Tramo final Eder: los últimos 9 meses de 2026
Ha concluido, en la alcaldía de Alejandro Eder, la etapa de construcción de gobierno. Comienza ahora una fase decisiva de ejecución y cierre, atravesada por una campaña electoral que irrumpe, más una desordena agenda pública por las aspiraciones y la carrera por elegir un nuevo alcalde.
Después de Apolinar 2004, Ospina I 2008, Guerrero II 2012, Armitage 2016 y Ospina II 2020 , se evidenció que en Cali, la política suele oscilar entre la esperanza depositada en un alcalde que llega, la ciudad le entrega la gobernabilidad, construye esperanza , promete transformar la ciudad y la repetición de ciclos que terminan imponiéndose. Cada administración llega con la intención de romper inercias, pero acaban absorbidas por ellas. La de Alejandro Eder no ha sido la excepción.

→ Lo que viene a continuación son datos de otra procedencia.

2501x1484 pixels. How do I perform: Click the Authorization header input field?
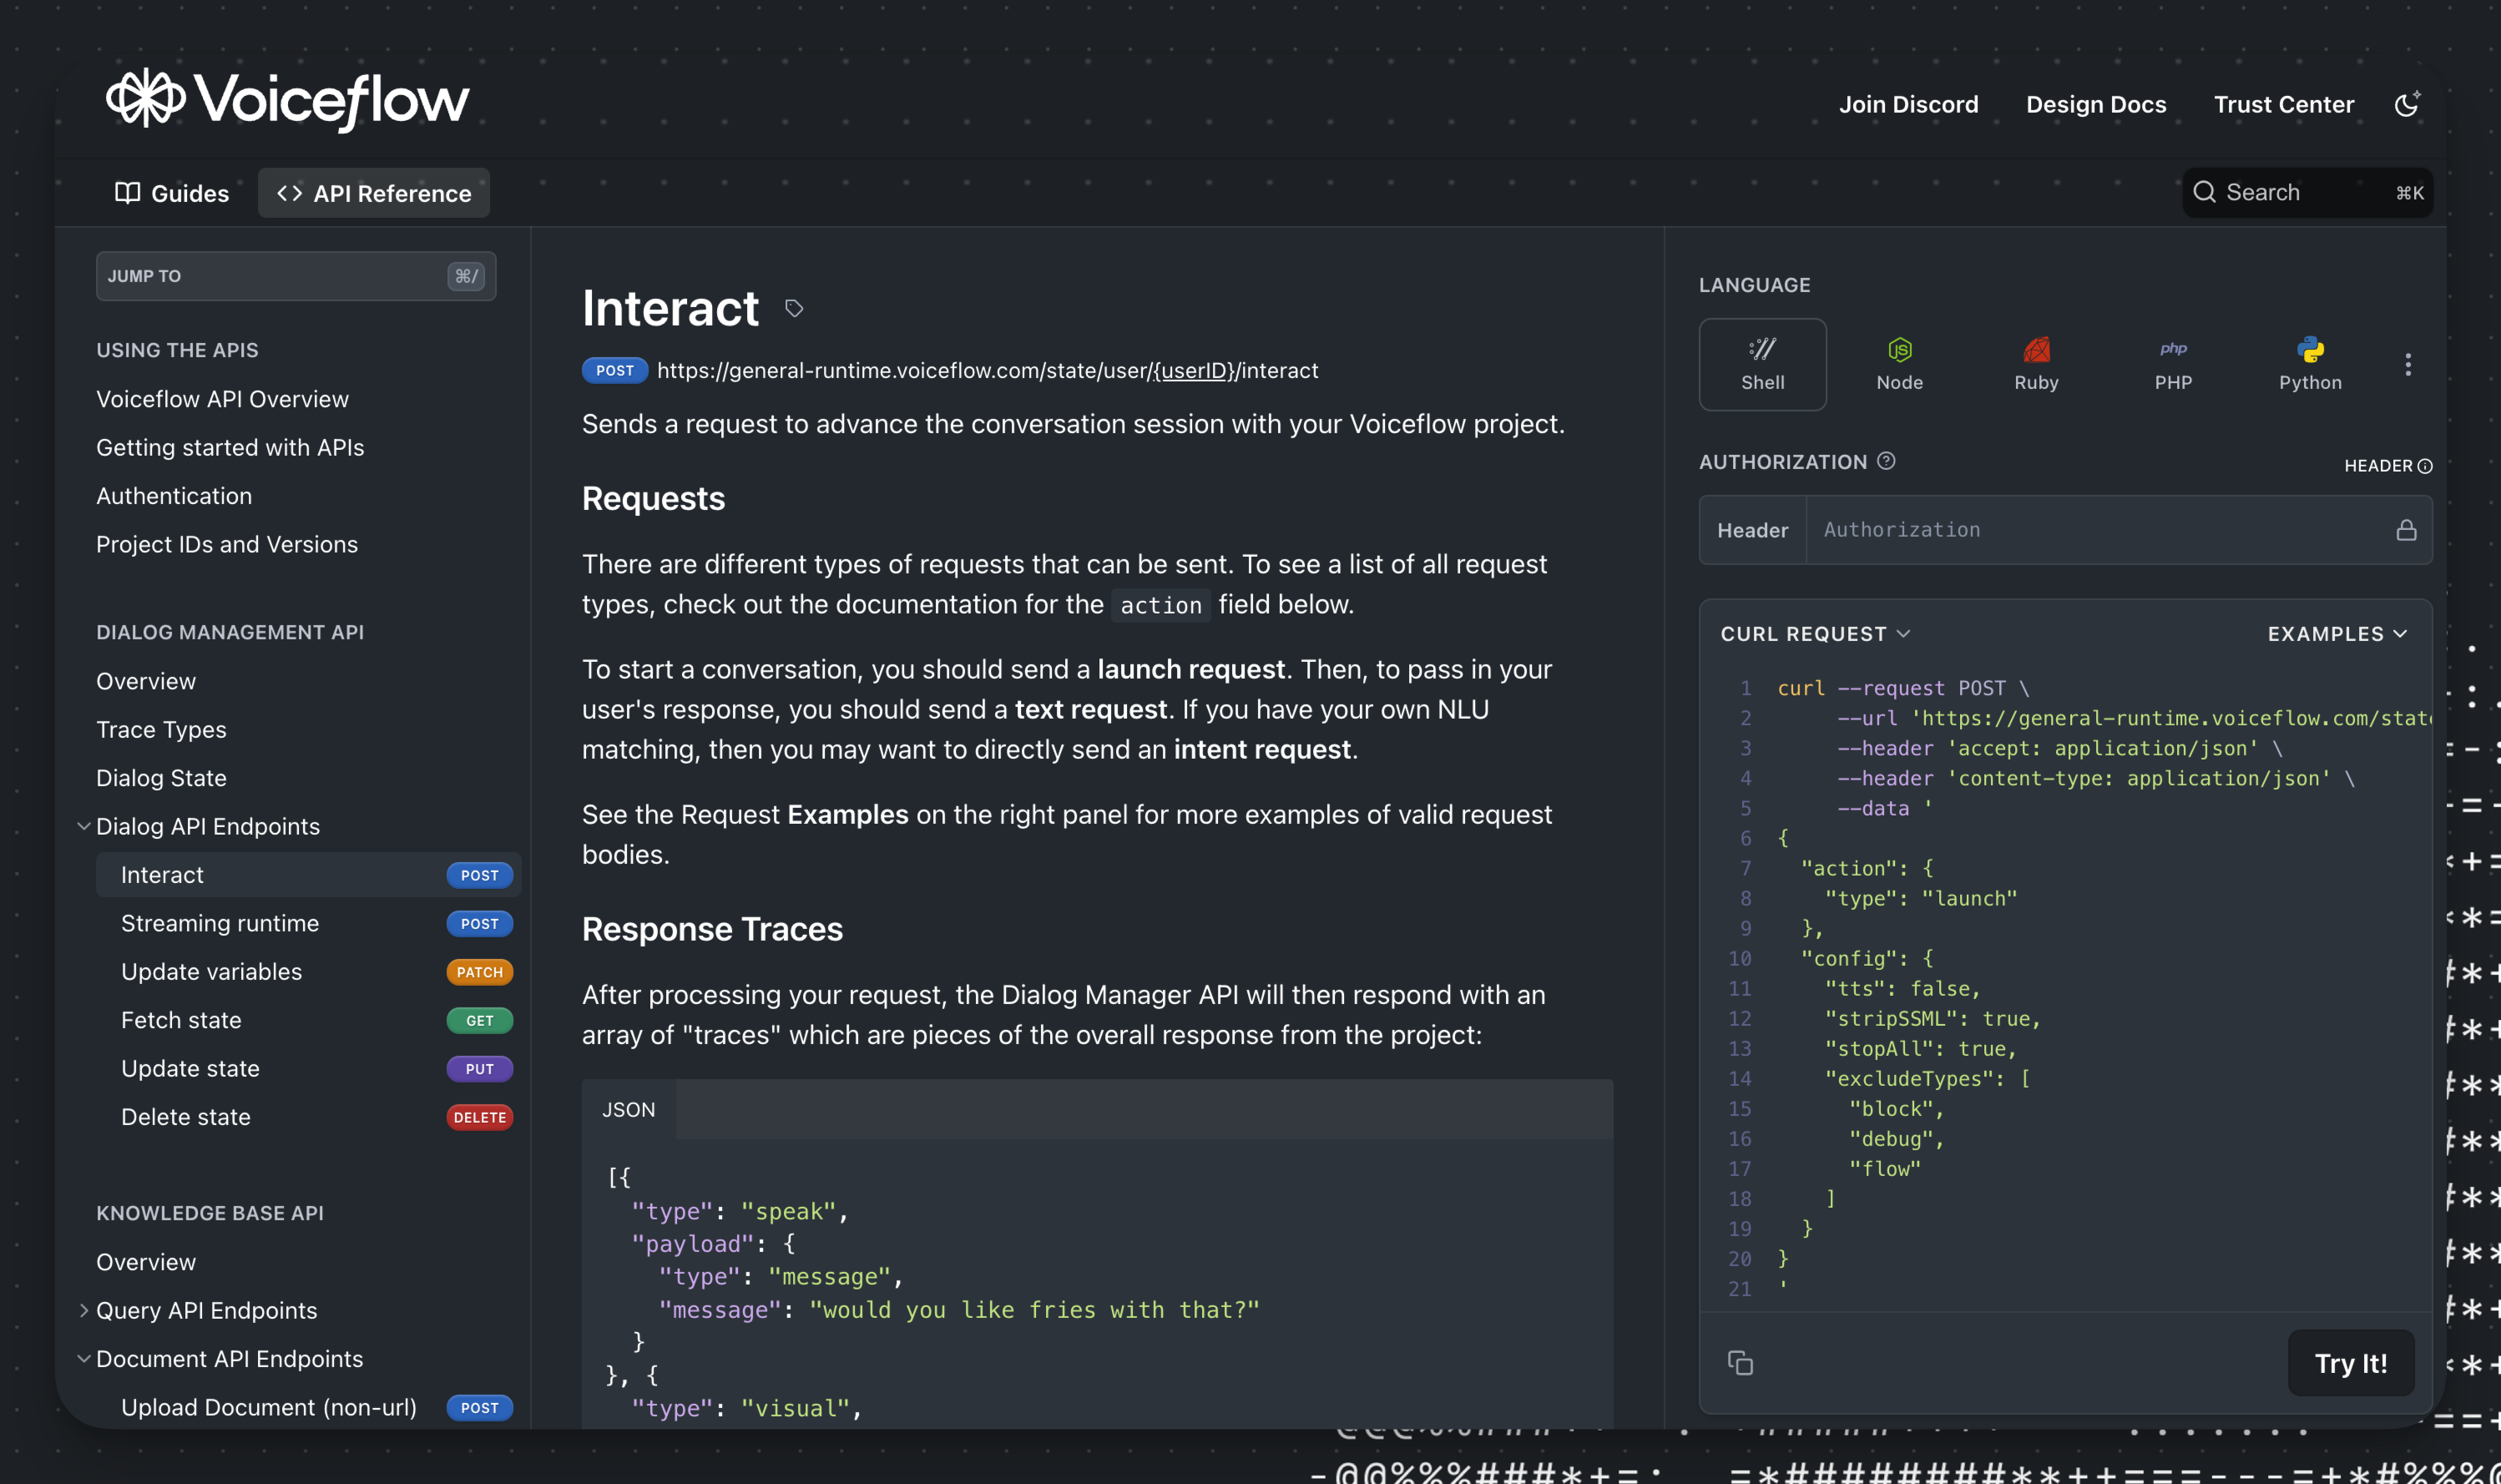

Su última Semana Santa dejó una metáfora incómoda: la ciudad no resucitó. Y no lo hizo no por falta de discurso, sino por la distancia entre lo prometido y lo ejecutado. La próxima, en cambio, no será de reflexión sino de incendio político, marcada por la disputa anticipada de quienes aspiran a sucederlo en la alcaldía. Por ello, el gobierno parece haber quedado atrapado entre dos lógicas: gobernar o hacer política.
El alcalde, en esa tensión, termina pareciéndose más a Poncio Pilato: observa la crisis, la reconoce, pero evita asumir plenamente el costo político de sus decisiones. Las promesas de acabar la corrupción y despolitizar la administración, pilares de su campaña, se fueron diluyendo con el paso de los meses. Hoy, la percepción dominante es otra: los intereses personales, económicos, gremiales y la burocracia volvieron a operar como herramienta electoral, justo aquello que se había prometido desmontar.
En campaña, Eder encarnó una figura que podría compararse con San Pedro: defensor de la transparencia, la técnica y el mérito. Sin embargo, en el ejercicio del poder, los hechos sugieren una negación progresiva de ese discurso. No es una acusación; es una lectura política basada en decisiones, nombramientos y resultados.
Lo más delicado no es la crítica en sí, sino el deterioro de la confianza. Cuando 4 de cada 5 ciudadanos desaprueban la gestión, el problema deja de ser narrativo y se convierte en estructural. La legitimidad no se pierde en los discursos de la oposición, sino en la desconexión entre gobierno y ciudadanía.
En lugar de consolidar un gobierno técnico/politico, lo que distintos sectores perciben es una administración atrapada entre compromisos económicos y políticos, alta rotación de funcionarios y falta de rumbo en temas clave de ciudad. La consecuencia es evidente: se gobierna en rumbo equivocado, también reaccionando, no liderando.
Gobernar no es administrar campañas desde el poder, como la de Reyes Kury al senado, donde perdió. Cuando esa línea se cruza, el debate deja de ser ideológico y se vuelve institucional, con implicaciones de ciudad, éticas y legales. Y es ahí donde el riesgo se profundiza: la política deja de ser un instrumento de transformación para convertirse en un fin en sí mismo.
El problema de fondo, entonces, no es solo de gestión, sino de coherencia. Un alcalde ( Eder ) puede ganar elecciones con un mensaje potente, pero pierde legitimidad cuando su método contradice ese mismo mensaje. La ciudadanía no juzga intenciones, juzga consistencia.
La narrativa de persecución o ataques externos puede tener utilidad política, pero resulta insuficiente cuando no va acompañada de autocrítica. Gobernar implica asumir errores, corregir rumbo y reconocer límites. Sin eso, cualquier relato se vuelve frágil.
Al final, Cali enfrenta una paradoja clásica: un gobierno que llegó prometiendo cambio, pero que hoy es cuestionado precisamente por parecerse demasiado a aquello que dijo que iba a reemplazar. No resucitó la ciudad, y en el proceso, tampoco logró renovar la confianza en su propio proyecto.
La lección es más amplia que un periodo de gobierno. Cali no necesita solo promesas de reconciliación; necesita rigor técnico en lo económico y social, coherencia política y liderazgo sostenido. Sin esos tres elementos, cualquier intento de transformación termina siendo, apenas, una narrativa que no logra convertirse en realidad.